[Supplied passage Boundary: Start]

Ramaphosa said an uncontrolled lifting of restrictions would
result in a massive resurgence of infections – which have to date risen to 3
953 confirmed cases with 75 deaths – and potentially require a second hard
lockdown.

For this reason, a risk-adjusted strategy would be adopted
to lift restrictions. Ramaphosa described it as a “deliberate and cautious
approach” – in which there would be five coronavirus levels. These levels would
be applied nationally, at provincial level as well as districts and metros, and
are based on the level of transmission.

According to the president the system will work as follows:

  • At
    level 5, drastic measures are to be taken to contain the spread of the virus.
    Only essential services are allowed to operate.
  • At
    level 4, some activity can be allowed to resume, subject to extreme
    precautions. 
  • At
    level 3, there will be an easing of some restrictions including work and
    social activities. 
  • At
    level 2, there will be further easing of restrictions. Physical
    distancing and restrictions on some leisure and social activities will
    still be required.
  • At
    level 1, most normal activity can resume, with precautions and health
    guidelines followed at all times.
  • South Africa is currently at level 5, and from 1 May we will
    move to level 4.

    Buying time?

    Chief economist at econometrix Dr Azar Jammine was not
    convinced by the new measures announced by the president, describing them as
    “vague”.

    “I almost get the impression they are still not quite
    sure what to allow and what not to allow,” said Jammine.

    Jammine said there was not enough detail given by the
    president, and that it seemed as though he was buying time. 

    According to a draft document detailing the different
    levels, at level 4 food retail stores are allowed to sell a full line of
    their products. Open cast mines may operate at full capacity and other mines
    only at 50% capacity. Formal waste recycling and fibre optic and IT services
    are also among those which can operate.

    The president said at this stage borders will remain closed
    and no international travel will be allowed, except for the repatriation
    of South African nationals and foreign citizens. No travel will be allowed
    between provinces, except for the transportation of goods and exceptional circumstances
    such as funerals, Ramaphosa said.  

    The sale of cigarettes will be allowed. Additional
    categories of goods that may be sold will be clarified by relevant ministers.

    Going forward, the National Coronavirus Command Council will
    determine the alert level based on evidence of the infection rate and the
    capacity of the health system to provide care.

[Supplied passage Boundary: End]
[Given entries Boundary: Start]

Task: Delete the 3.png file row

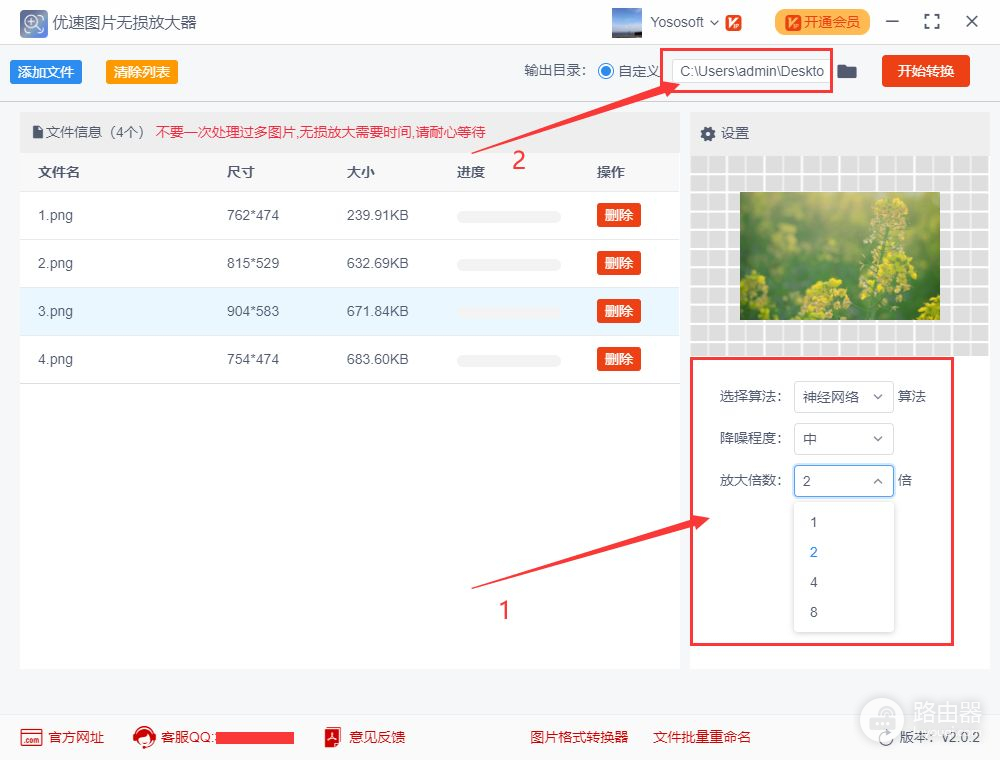Action: (618, 311)
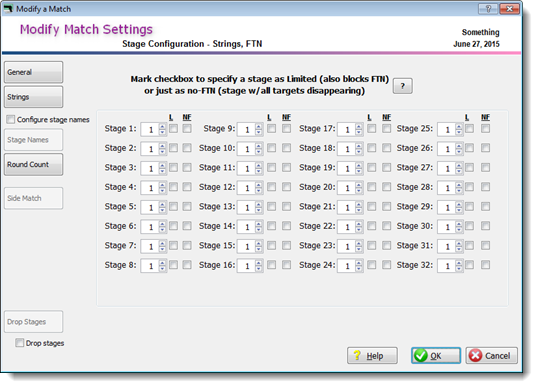Viewport: 538px width, 388px height.
Task: Open the General settings section
Action: 33,72
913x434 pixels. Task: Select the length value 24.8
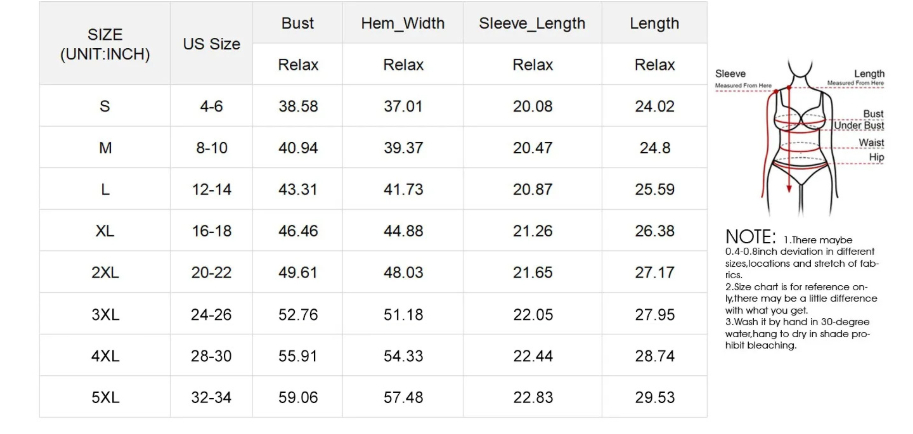(x=654, y=148)
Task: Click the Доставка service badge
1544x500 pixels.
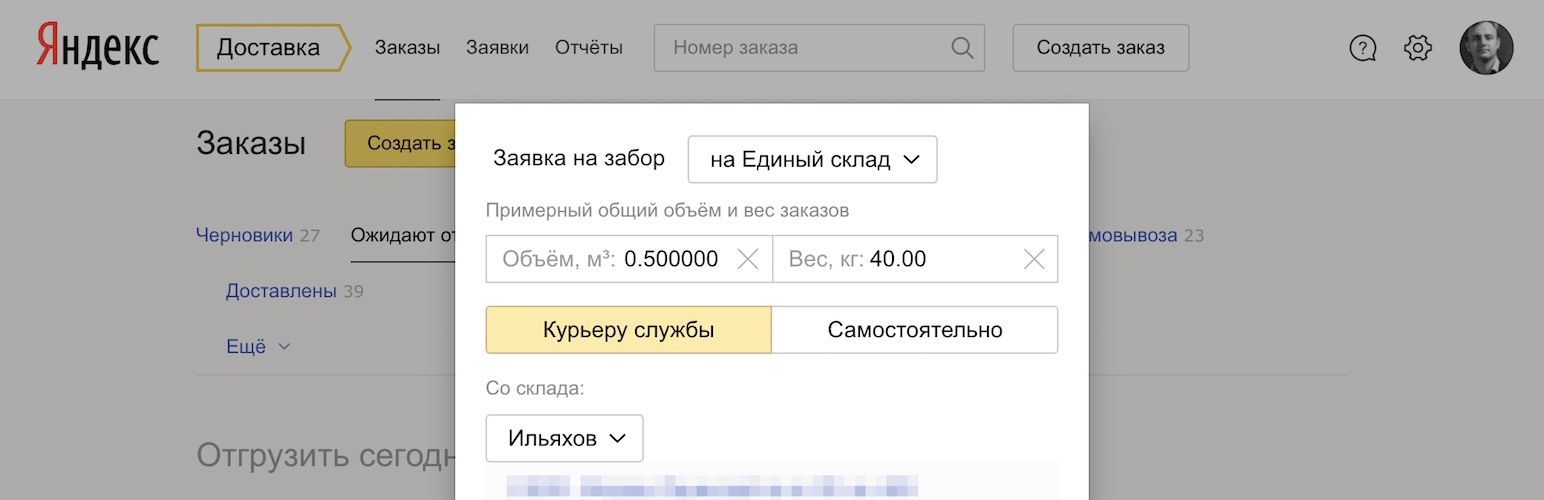Action: 270,48

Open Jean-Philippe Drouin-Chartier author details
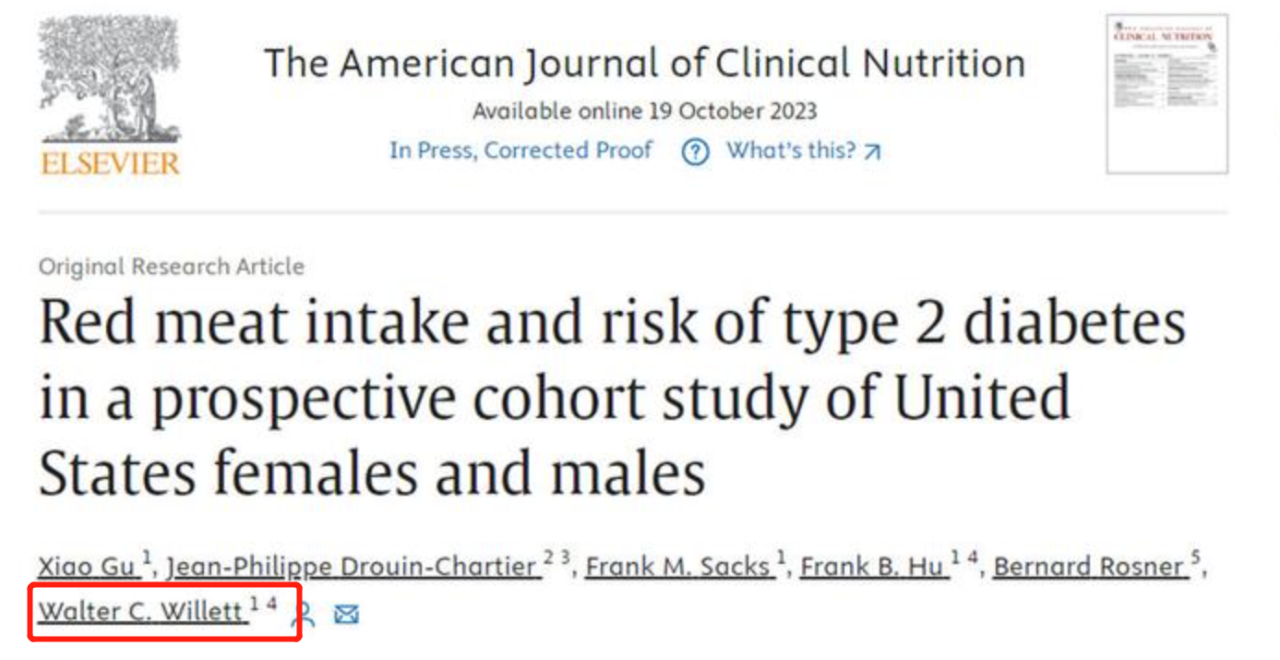click(352, 567)
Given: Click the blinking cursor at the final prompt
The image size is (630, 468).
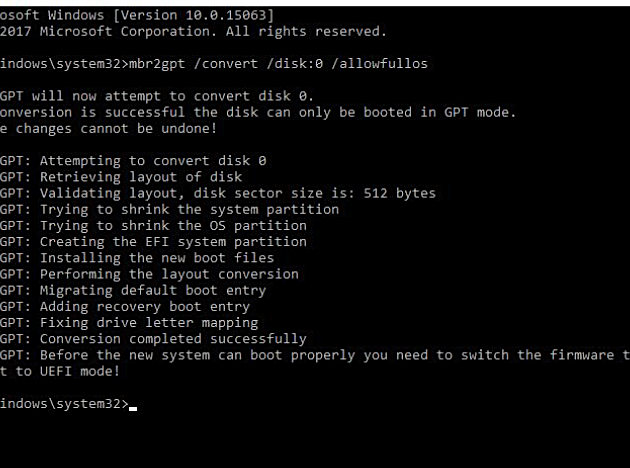Looking at the screenshot, I should pos(133,408).
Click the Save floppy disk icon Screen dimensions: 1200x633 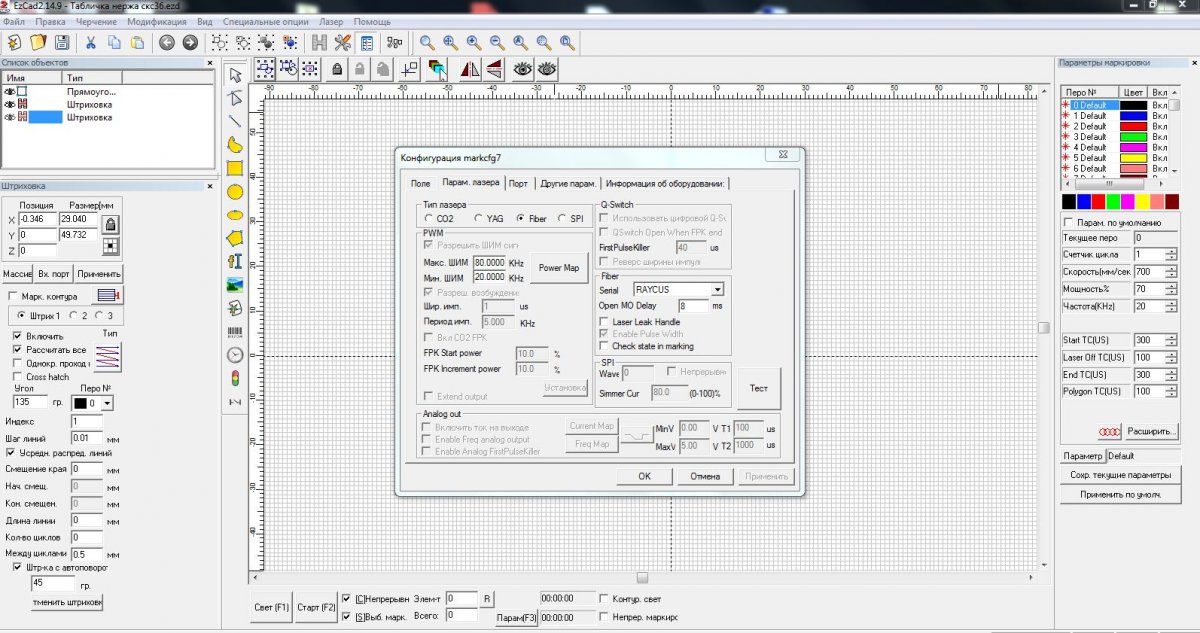[x=62, y=42]
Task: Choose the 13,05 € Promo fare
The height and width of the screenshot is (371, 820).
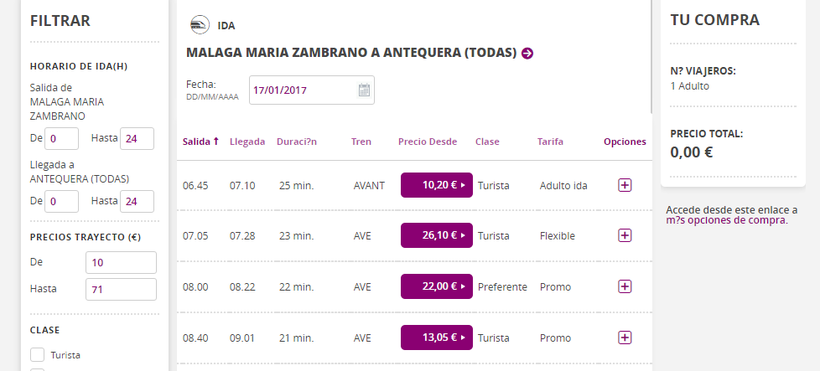Action: click(437, 338)
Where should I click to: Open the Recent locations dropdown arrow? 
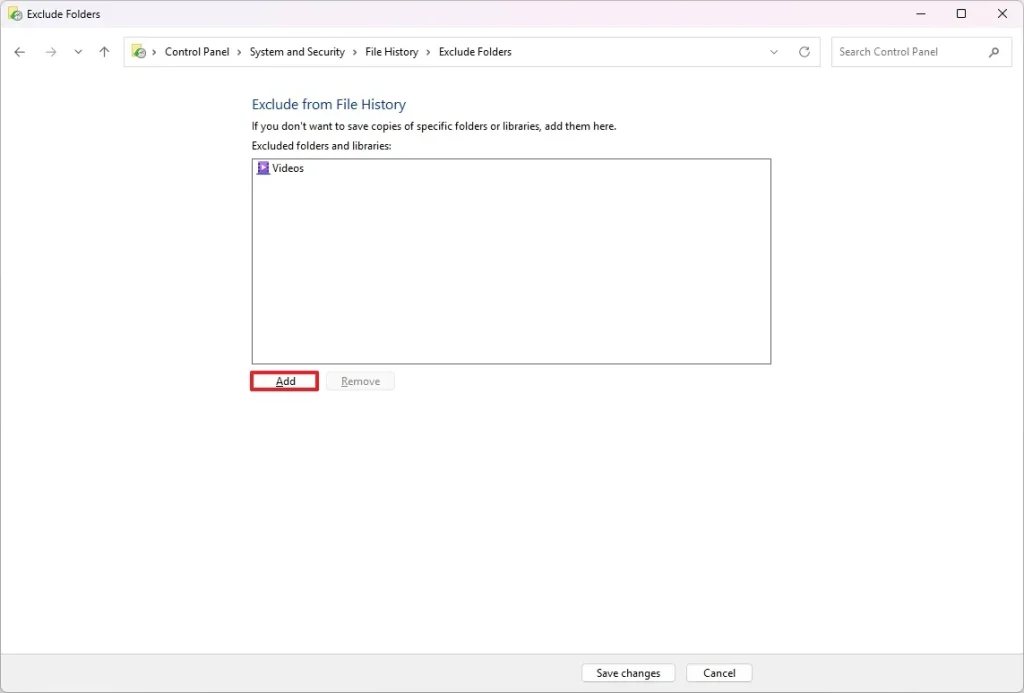point(78,52)
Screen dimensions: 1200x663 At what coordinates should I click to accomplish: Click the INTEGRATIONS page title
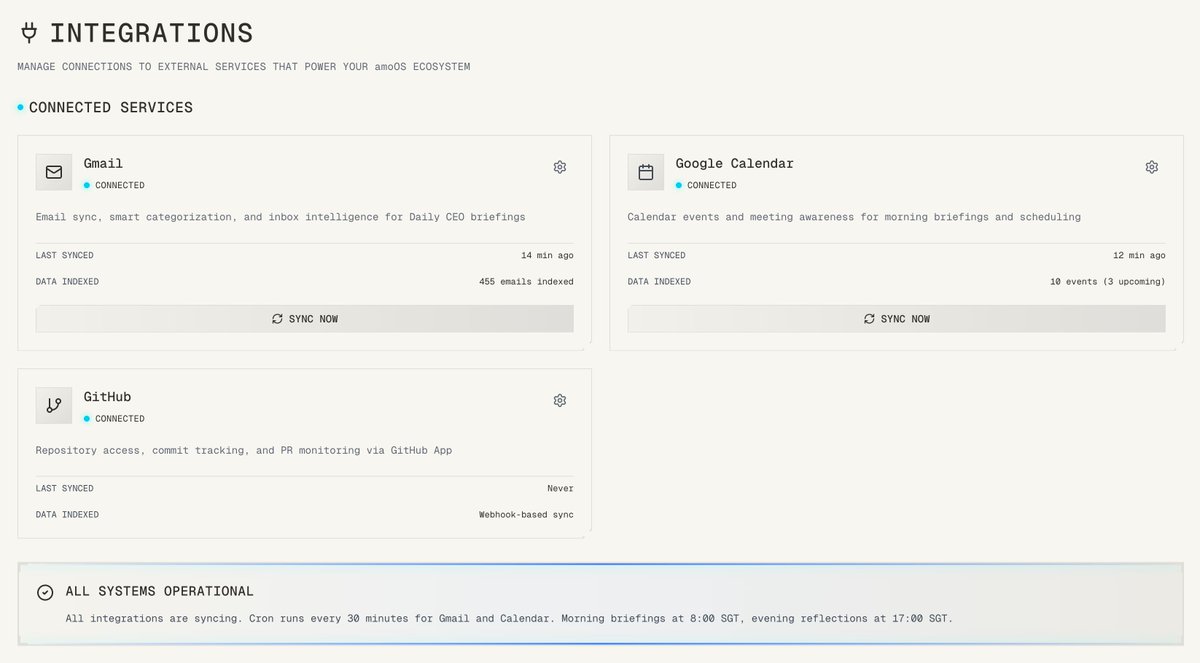[154, 32]
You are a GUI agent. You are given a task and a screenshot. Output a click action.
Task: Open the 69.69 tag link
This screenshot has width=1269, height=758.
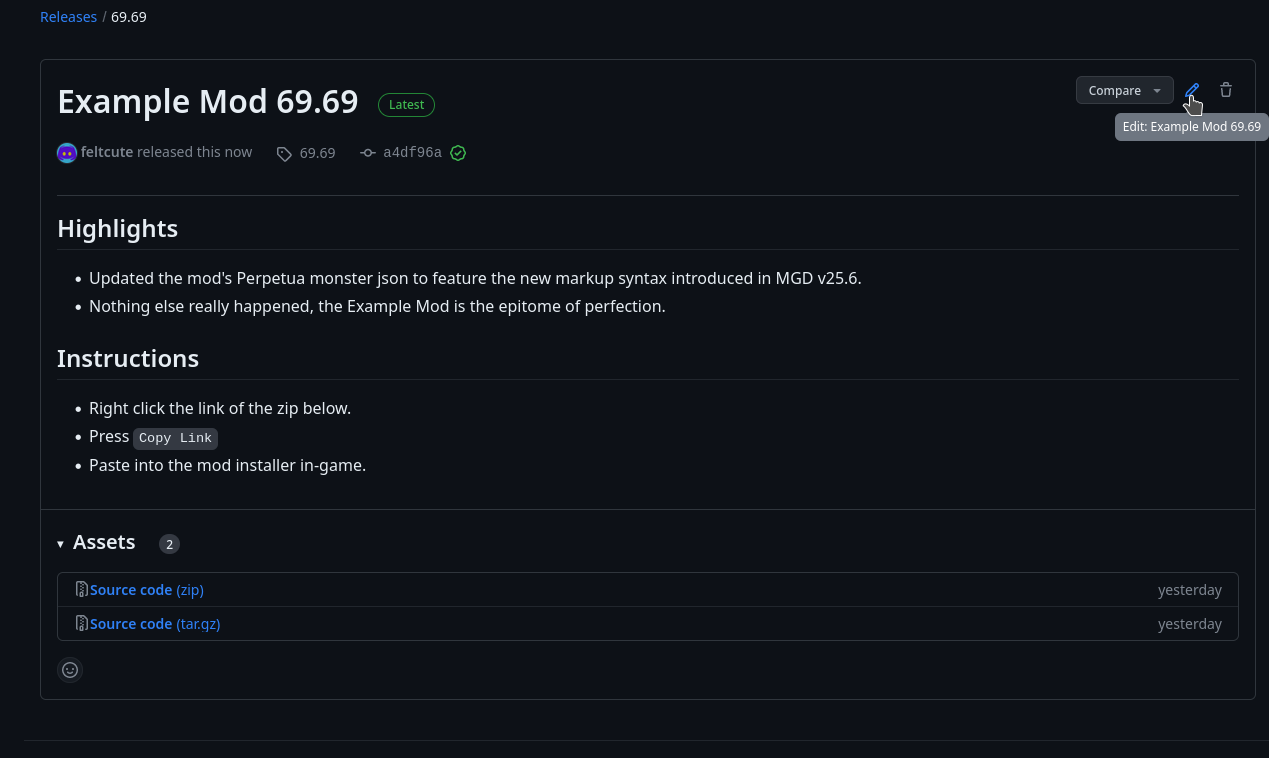[317, 153]
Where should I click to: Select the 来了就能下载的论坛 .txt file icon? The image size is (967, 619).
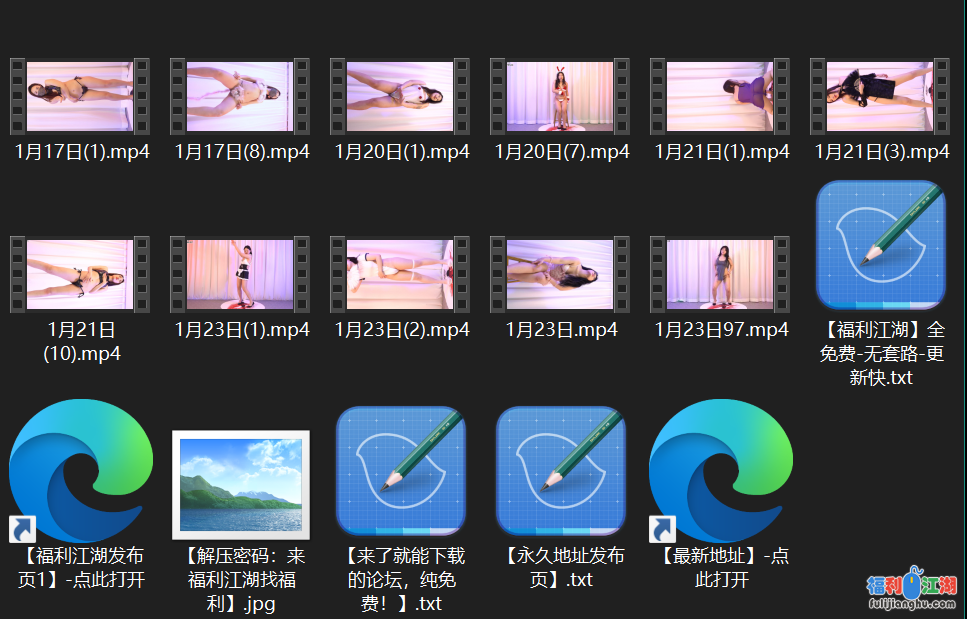400,470
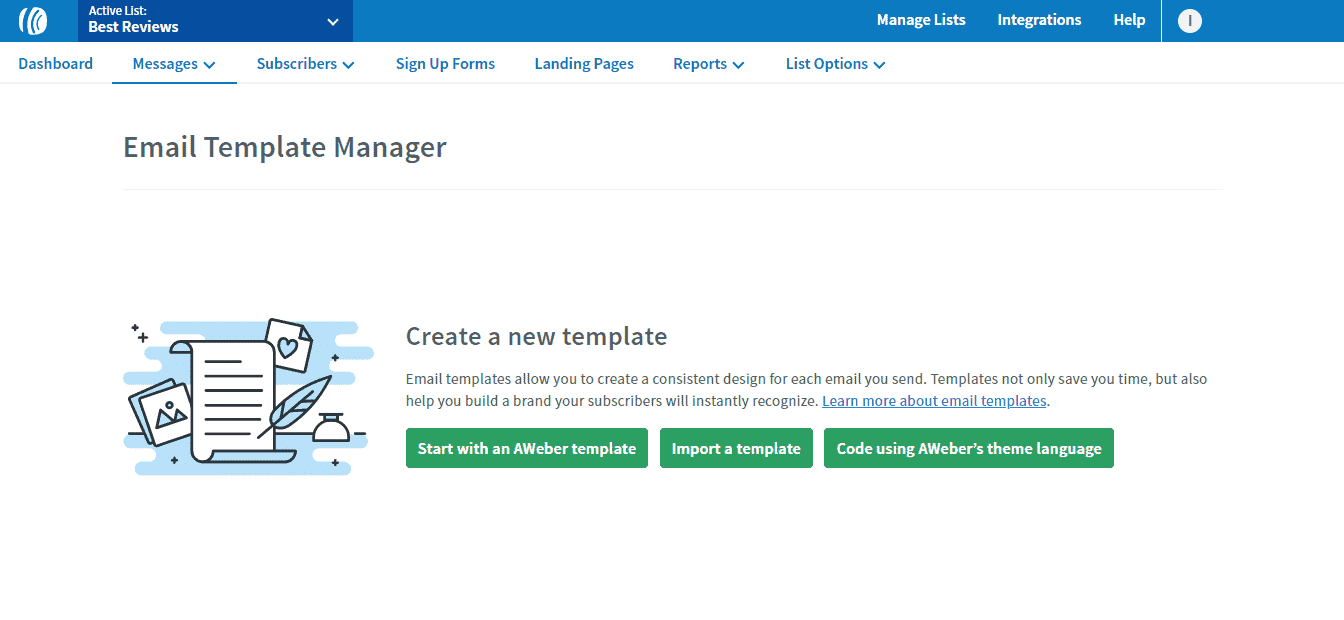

[Given entries Boundary: End]

Study questions:
A - In the article on South Africa's coronavirus levels, why did Ramaphosa say a risk-adjusted strategy would be used to lift restrictions? Answer in one to three sentences.
B - Rewrite the part of the article on South Africa's coronavirus levels starting with "Going forward, the" and going on through "to provide care.", swapping "infection rate" for "transmission rate".

Your written answers:
A - He said that lifting restrictions in an uncontrolled way would cause a massive resurgence of infections. That could make a second hard lockdown necessary.

B -
Going forward, the National Coronavirus Command Council will
    determine the alert level based on evidence of the transmission rate and the
    capacity of the health system to provide care.